Your Name. è il secondo film giapponese a incassare di più nella storia, eppure resta nelle nostre sale solo per tre giorni, per giunta feriali. L’approccio totalmente autolesionista da “evento speciale” è l’unica critica che voglio muovere verso questo film, che con la sua qualità, a mio avviso, poteva tranquillamente sostenere una distribuzione ordinaria, accanto a qualche altro blockbuster hollywoodiano che campa solo grazie alle star che contiene. È un incipit amaro, lo capisco, ma assolutamente doveroso ogni volta che parliamo di questi film “di nicchia”, più per scelta del distributore che per spirito proprio.

Makoto Shinkai dirige il suo quinto film d’animazione raccontandoci una storia dalle premesse (apparentemente) banali. Due ragazzi delle superiori, Taki e Mitsuha (lui vive a Tokyo, lei in un paesino di campagna), sono legati da un’esperienza onirica misteriosa, che li fa vivere alternativamente l’uno nel corpo dell’altra. Uno scenario visto innumerevoli volte in film americani e non, magari tra cheerleader e secchiona, tra padre e figlio, solitamente nell’ottica di far crescere i protagonisti imparando dalla prospettiva del proprio opposto. Ma le intenzioni di Shinkai non sono così ovvie: lo scambio dei corpi è un pretesto per un disegno molto più complesso focalizzato su uno dei temi più cari del regista, la distanza.

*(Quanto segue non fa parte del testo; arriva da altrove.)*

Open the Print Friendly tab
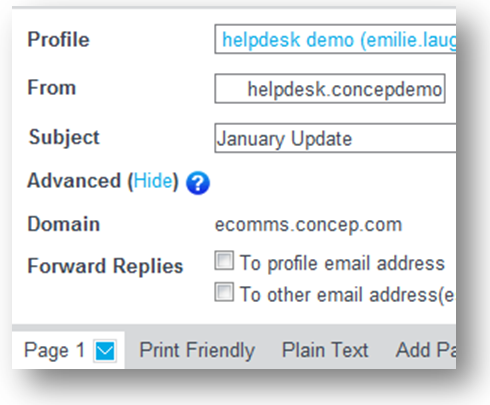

Come già visto dolorosamente in 5 cm per second, le storie di Shinkai gravitano attorno alla distanza e la separazione. Your Name. è infatti una continua corsa verso l’incontro dei due protagonisti, inizialmente presa alla leggera con spensierate scenette da commedia degli equivoci, ma che a partire dalla seconda metà del film assume toni drammatici tipici della narrativa giapponese che, in generale, tende ad assumere pieghe struggenti quando si tratta di dramma. La questione del bodyswap viene presto oscurata da un’inaspettata emergenza di livello catastrofico che proietta il film in una direzione tutt’altro che leggera, facendoci disperare scena dopo scena per ogni centimetro di distanza tra i due protagonisti.

Taki e Mitsuha che si scrivono insulti in faccia a vicenda. Che amori.

Sebbene Shinkai non voglia essere paragonato a Miyazaki (e chi lo biasima?), è innegabile come i due registi siano legati da alcuni metri stilistici in comune: primo fra tutti, l’attenzione per il dettaglio. Dalle vallate del lago Itomori fino alle trafficate ferrovie di Tokyo, ogni fotogramma di Your Name. è ricco di elementi, carico di una luce sempre tremendamente reale, studiata nei minimi riflessi. L’esperienza visiva per lo spettatore non si può definire solo notevole ma semplicemente straordinaria. Anzi, rispetto all’iperrealismo de Il giardino delle parole e di 5 cm per second il livello di dettaglio è anche leggermente calato; eppure, grazie a una sapiente ottimizzazione degli sforzi di realizzazione, resta ugualmente di altissima qualità.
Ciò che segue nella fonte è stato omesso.